Welcome to the forum.

I expect one of the experts will come across this thread soon enough, but in the meantime here is my two pennys worth...



			
				Schmill said:
			
		

> Hi I am looking for a black substrate that will be good for corys, but also as I am changing my substrate I figured it would be worth me putting down some plant substrate as well.
> 
> The combination I am thinking of to try and achieve the right look, with the right results, (and the right price!) is using JBL AquaBasis as a base layer, and then capping that off with the Black Roman gravel, as that seems to have a small grain size. Would this be ok?



Yes. You can use inert substrate (i.e. gravel) with no problems.  My tank runs this way successfully.  However if you go this route you need to ensure that you dose enough plant nutrients inthe water column instead.  It is good to see you are dosing EI.  

You can get black substrate that is nutritious (i.e. plant substrate) as well... eco complete is one option and I think some of the ADA varieties come in dark colours.

Your proposal is a middleground of inert and nutritous, this sounds like a good idea to me.  The plants will not get the benefit of the nutritous substrate until their roots hit it.  



			
				Schmill said:
			
		

> Other possibly relevant info:
> 
> Current substrate is largish gravel, with JBL clay balls push in around roots of main plants
> Dosing watercolumn to EI daily with KH2PO4, NO3, and Trace _(all from AE)_
> ...




At high light levels CO2 is a necessity, at your levels I would guess you can get away without it...  unless you have a high plant mass or want to have a low growing carpet.



			
				Schmill said:
			
		

> Also if anyone can say why my twisted Vallis would be melting away I'd be grateful
> 
> Thanks !



This could be a number of things, but three spring to mind - 1/ low ferts (which includes CO2!) 2/ if the plant is new to the tank it could simply be part of it acclimatising 3/is it being shadowed from other plants and not getting any light.


----------



## YzemaN (25 Feb 2009)

If you start dosing Ecel your Vallis will definitely be a goner.

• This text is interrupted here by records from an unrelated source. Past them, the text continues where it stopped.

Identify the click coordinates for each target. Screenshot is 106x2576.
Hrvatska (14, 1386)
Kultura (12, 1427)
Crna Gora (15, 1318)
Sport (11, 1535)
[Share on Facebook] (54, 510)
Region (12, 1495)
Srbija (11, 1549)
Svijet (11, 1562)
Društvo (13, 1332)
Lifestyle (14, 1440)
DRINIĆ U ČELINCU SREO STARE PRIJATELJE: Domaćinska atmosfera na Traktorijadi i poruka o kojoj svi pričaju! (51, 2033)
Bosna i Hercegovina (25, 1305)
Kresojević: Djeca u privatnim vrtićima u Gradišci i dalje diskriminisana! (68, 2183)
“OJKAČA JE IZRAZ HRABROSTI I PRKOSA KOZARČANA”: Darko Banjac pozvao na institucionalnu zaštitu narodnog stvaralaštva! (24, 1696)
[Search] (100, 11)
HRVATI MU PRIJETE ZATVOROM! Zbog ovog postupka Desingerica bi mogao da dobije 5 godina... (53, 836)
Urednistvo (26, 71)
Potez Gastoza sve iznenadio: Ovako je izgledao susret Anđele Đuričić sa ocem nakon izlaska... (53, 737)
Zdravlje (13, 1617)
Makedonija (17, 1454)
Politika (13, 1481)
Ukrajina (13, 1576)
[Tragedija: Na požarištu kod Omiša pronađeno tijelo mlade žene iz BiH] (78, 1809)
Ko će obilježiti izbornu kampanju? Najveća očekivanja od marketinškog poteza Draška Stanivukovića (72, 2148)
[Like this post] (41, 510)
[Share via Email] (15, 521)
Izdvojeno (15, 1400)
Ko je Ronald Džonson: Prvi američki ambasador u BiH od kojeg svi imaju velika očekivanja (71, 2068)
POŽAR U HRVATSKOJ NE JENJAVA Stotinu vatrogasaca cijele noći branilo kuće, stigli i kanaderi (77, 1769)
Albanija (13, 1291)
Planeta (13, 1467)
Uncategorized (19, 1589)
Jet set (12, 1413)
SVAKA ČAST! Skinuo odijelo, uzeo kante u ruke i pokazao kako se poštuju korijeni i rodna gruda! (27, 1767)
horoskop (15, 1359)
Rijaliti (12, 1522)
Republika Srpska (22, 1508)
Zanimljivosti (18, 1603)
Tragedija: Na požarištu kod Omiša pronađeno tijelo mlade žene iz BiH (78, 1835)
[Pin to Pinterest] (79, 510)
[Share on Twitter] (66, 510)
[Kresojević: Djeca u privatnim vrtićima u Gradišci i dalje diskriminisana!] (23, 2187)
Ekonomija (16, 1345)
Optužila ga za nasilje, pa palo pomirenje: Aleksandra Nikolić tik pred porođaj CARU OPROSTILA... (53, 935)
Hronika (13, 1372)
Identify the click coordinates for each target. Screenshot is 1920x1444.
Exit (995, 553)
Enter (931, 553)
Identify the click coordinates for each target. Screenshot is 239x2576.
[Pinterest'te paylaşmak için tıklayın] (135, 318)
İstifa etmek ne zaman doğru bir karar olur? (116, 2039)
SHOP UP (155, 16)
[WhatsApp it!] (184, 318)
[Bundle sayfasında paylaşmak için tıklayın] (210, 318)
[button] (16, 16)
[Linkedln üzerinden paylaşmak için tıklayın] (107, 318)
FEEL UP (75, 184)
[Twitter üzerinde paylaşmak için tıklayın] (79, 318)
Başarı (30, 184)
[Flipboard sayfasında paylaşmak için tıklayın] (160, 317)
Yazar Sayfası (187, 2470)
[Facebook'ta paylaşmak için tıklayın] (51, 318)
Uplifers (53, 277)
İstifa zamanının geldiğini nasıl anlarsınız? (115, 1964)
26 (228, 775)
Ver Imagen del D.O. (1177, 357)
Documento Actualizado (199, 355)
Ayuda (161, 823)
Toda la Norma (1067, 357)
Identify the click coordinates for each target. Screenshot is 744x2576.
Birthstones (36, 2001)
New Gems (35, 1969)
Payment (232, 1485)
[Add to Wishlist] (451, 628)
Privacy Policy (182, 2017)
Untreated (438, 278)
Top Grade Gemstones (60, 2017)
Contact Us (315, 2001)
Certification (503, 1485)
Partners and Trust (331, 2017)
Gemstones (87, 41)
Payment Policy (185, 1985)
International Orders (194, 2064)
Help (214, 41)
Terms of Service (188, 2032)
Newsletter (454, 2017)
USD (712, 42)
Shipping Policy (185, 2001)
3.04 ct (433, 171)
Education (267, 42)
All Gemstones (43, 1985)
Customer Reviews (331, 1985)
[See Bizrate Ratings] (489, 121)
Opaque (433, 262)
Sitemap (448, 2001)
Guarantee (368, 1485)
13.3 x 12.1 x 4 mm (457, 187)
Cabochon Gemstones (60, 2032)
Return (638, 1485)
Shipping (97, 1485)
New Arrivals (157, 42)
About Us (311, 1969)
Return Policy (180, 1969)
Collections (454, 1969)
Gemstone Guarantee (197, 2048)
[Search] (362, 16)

They don't like liquid carbon at all. Same goes for Elodea, Eleocharis and some Rotala species.


----------



## Schmill (25 Feb 2009)

Oh dear, so in order to have the twisted Vallis in there its a case of either no carbon additive at all, or else full injected CO2 ?

I was hoping the EasyCarbo would give me a 'middleground' before I see about getting into CO2 etc, but it seems not? I guess I'll just ahve to do without any carbon addition at all for now then? (Cant afford to go CO2 injection yet, and also dont have the space for the cannisters  )


----------



## ceg4048 (25 Feb 2009)

Schmill said:
			
		

> ...Plants: Ambulia, Cabomba, Java Fern, Java Moss, Twisted Vallis (melting  ), Amazon Swords, Flame Moss, Glossostigma (although I think that has died and vanished into the gravel). Soon to add Riccia, maybe hair-grass for a carpet area.
> 
> Also if anyone can say why my twisted Vallis would be melting away I'd be grateful


These could be signs that you are over the limit of lighting with non-CO2.



			
				Schmill said:
			
		

> Oh dear, so in order to have the twisted Vallis in there its a case of either no carbon additive at all, or else full injected CO2 ?
> 
> I was hoping the EasyCarbo would give me a 'middleground' before I see about getting into CO2 etc, but it seems not? I guess I'll just have to do without any carbon addition at all for now then? (Cant afford to go CO2 injection yet, and also dont have the space for the cannisters  )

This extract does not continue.